Macro Thematic Analysis:
Chile's sedimentary-hosted copper deposits represent an underexplored geological setting compared to the country's prolific porphyry systems, yet offer potential for extensive, high-grade mineralization in laterally continuous horizons. Marimaca's Pampa Medina discovery exemplifies this opportunity, with drill results confirming that "this sedimentary horizon which is mineralised is very extensive" across a basin spanning four to five kilometers east-west and multiple kilometers north-south. The favorable characteristics include consistent 20m+ true thickness zones at 1%+ copper grades that meet ore-grade thresholds, atacamite oxide mineralization amenable to heap leaching, and sedimentary stratigraphy that enables predictive targeting.
As Locke noted, sedimentary-hosted systems "tend to be laterally and regionally quite extensive," allowing aggressive exploration approaches to rapidly define scale. With Chile maintaining its position as the world's top copper producer amid tightening global supply and energy transition demand, discoveries that leverage infrastructure adjacency while accessing different geological settings provide compelling risk-reward profiles for investors seeking exposure to copper's structural demand drivers.
"We're now confident that this sedimentary horizon which is mineralised is very extensive and now we want to move towards defining what the grade and thickness continuity is."
TL;DR
Marimaca Copper's Pampa Medina project is delivering high-grade drill results that confirm an extensive sedimentary-hosted copper system, with recent intercepts of 50m at 2% copper extending the oxide envelope and 900m stepouts hitting 20-40m zones at 1.5% copper.
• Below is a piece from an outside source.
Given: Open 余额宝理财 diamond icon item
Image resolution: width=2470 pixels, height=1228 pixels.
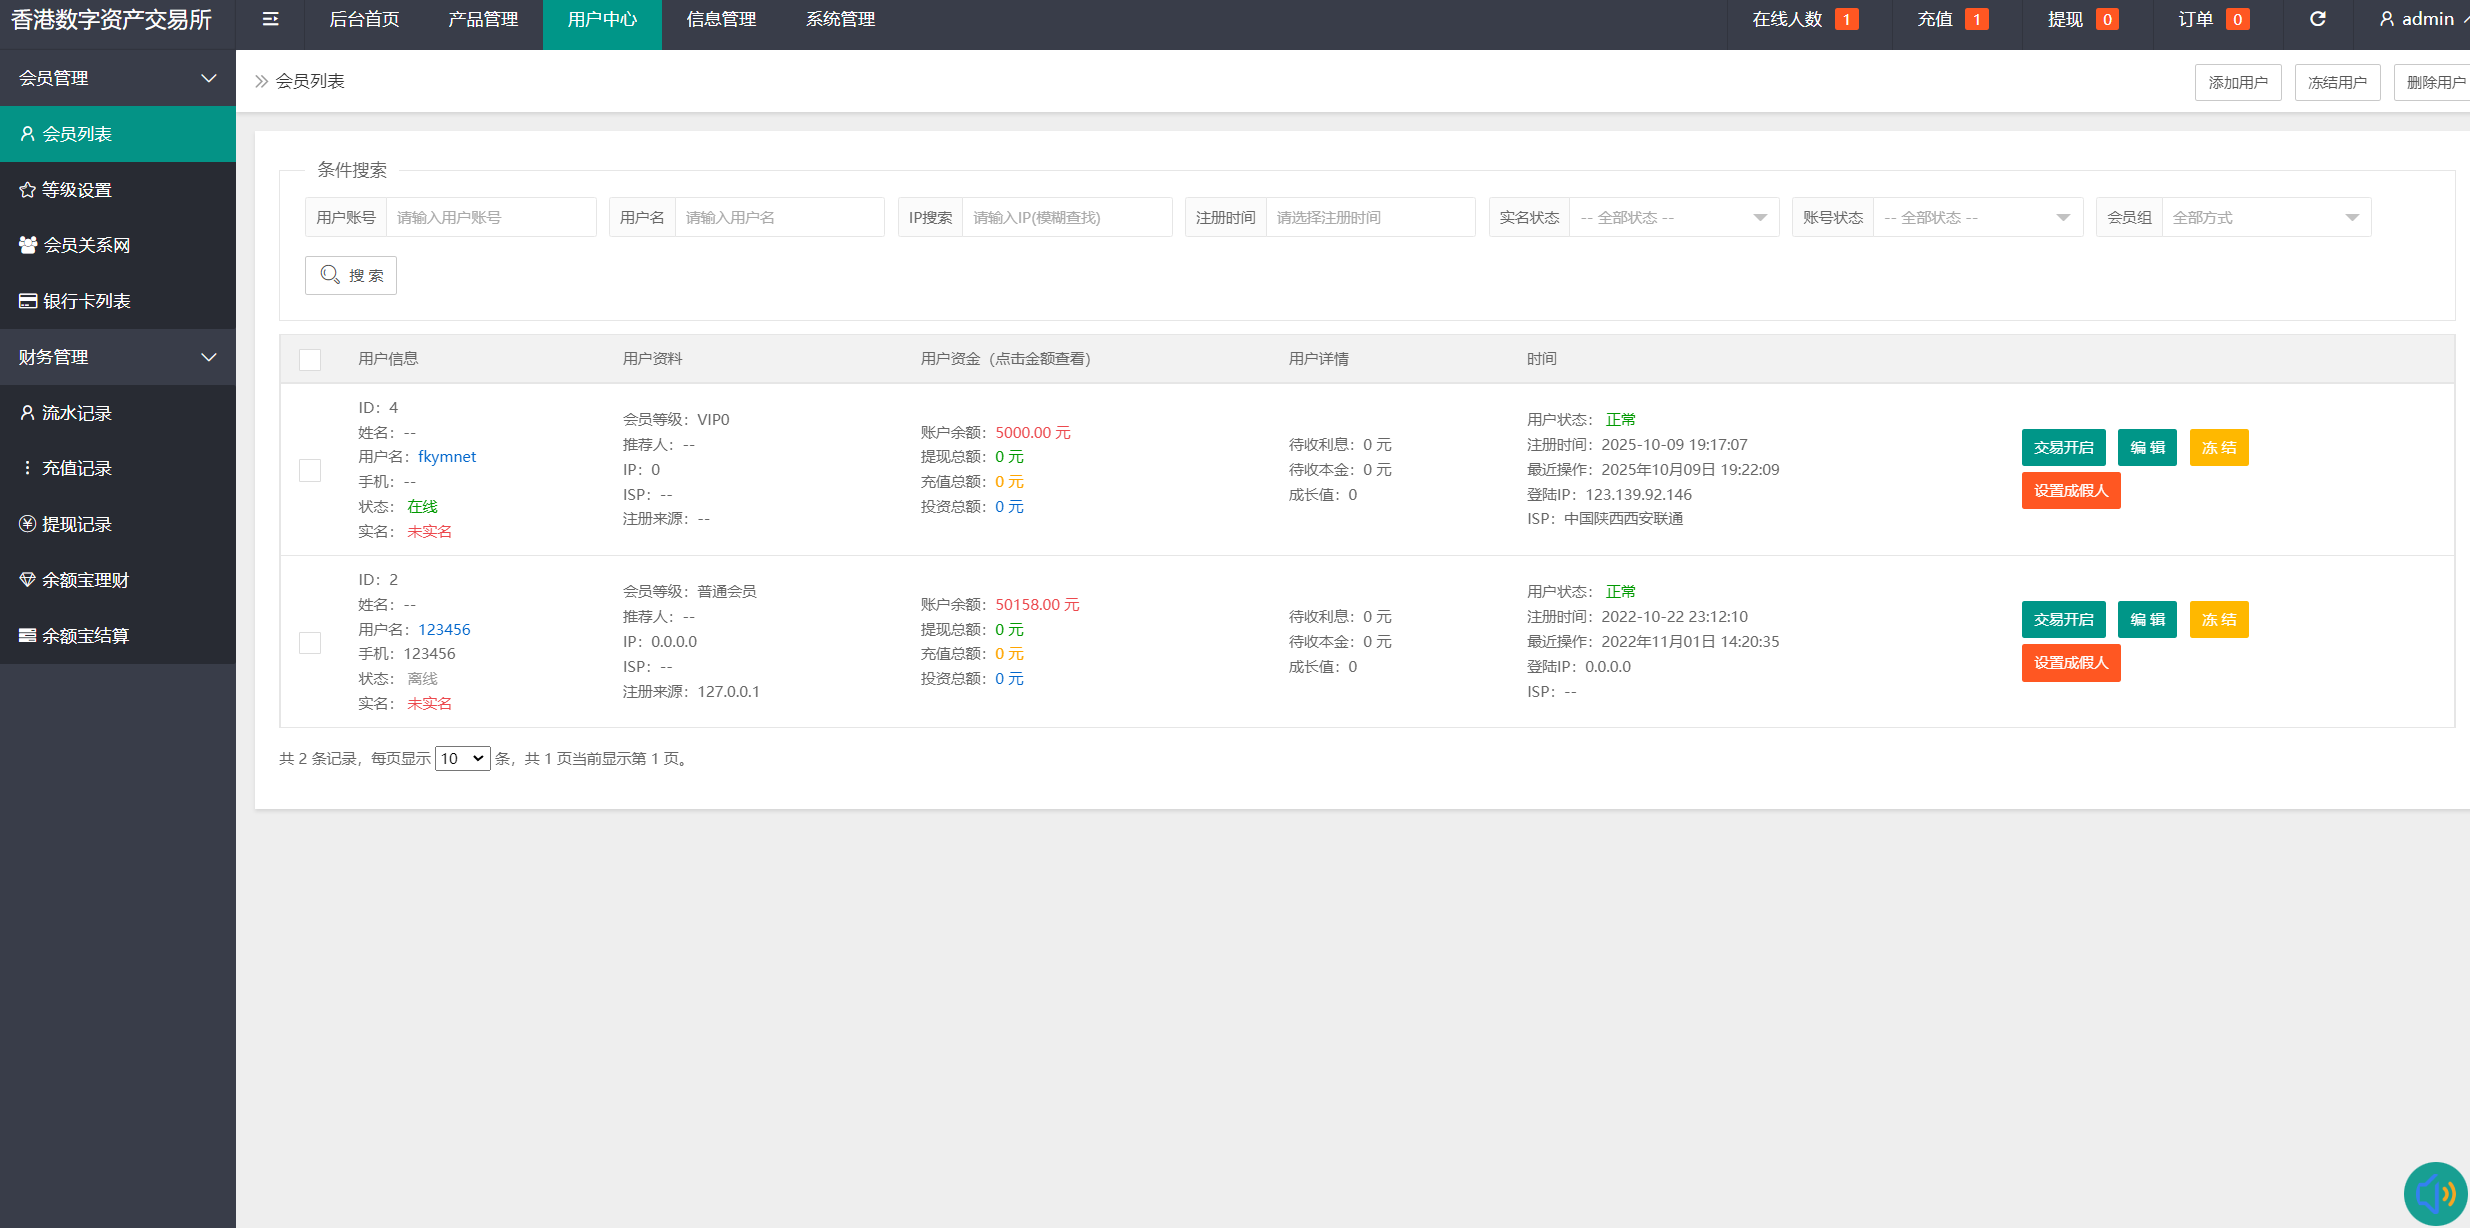Looking at the screenshot, I should pyautogui.click(x=85, y=580).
The company is executing an aggressive 30,000m drill program to define deposit limits while targeting a standalone PEA by December 2025. Evolving geological understanding suggests the 200m+ thick mineralised horizon could support large-tonnage open-pit development rather than underground-only mining, fundamentally expanding scale potential alongside near-term oxide satellite opportunities that now exceed initial 20,000 tpa production projections.